Your answer is one number, how many lines in the entries include "target".

Excerpted data |
=== Begin Enclosure ===

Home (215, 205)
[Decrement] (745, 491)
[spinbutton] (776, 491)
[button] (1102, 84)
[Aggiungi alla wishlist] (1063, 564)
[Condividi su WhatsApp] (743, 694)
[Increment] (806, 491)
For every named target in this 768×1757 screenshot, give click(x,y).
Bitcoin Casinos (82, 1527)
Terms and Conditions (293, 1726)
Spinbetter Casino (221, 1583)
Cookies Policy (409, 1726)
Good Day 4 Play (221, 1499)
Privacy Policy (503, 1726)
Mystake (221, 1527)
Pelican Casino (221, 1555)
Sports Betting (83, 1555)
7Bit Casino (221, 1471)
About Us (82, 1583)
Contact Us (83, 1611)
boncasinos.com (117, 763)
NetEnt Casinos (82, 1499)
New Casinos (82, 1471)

=== End Enclosure ===
=== Begin Enclosure ===

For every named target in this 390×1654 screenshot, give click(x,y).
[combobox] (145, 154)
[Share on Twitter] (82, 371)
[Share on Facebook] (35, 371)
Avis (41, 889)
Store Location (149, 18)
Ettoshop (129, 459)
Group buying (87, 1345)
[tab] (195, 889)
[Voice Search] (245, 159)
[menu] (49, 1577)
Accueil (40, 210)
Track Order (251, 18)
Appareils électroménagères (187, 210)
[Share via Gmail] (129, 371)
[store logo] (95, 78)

=== End Enclosure ===

Answer for this exercise | 2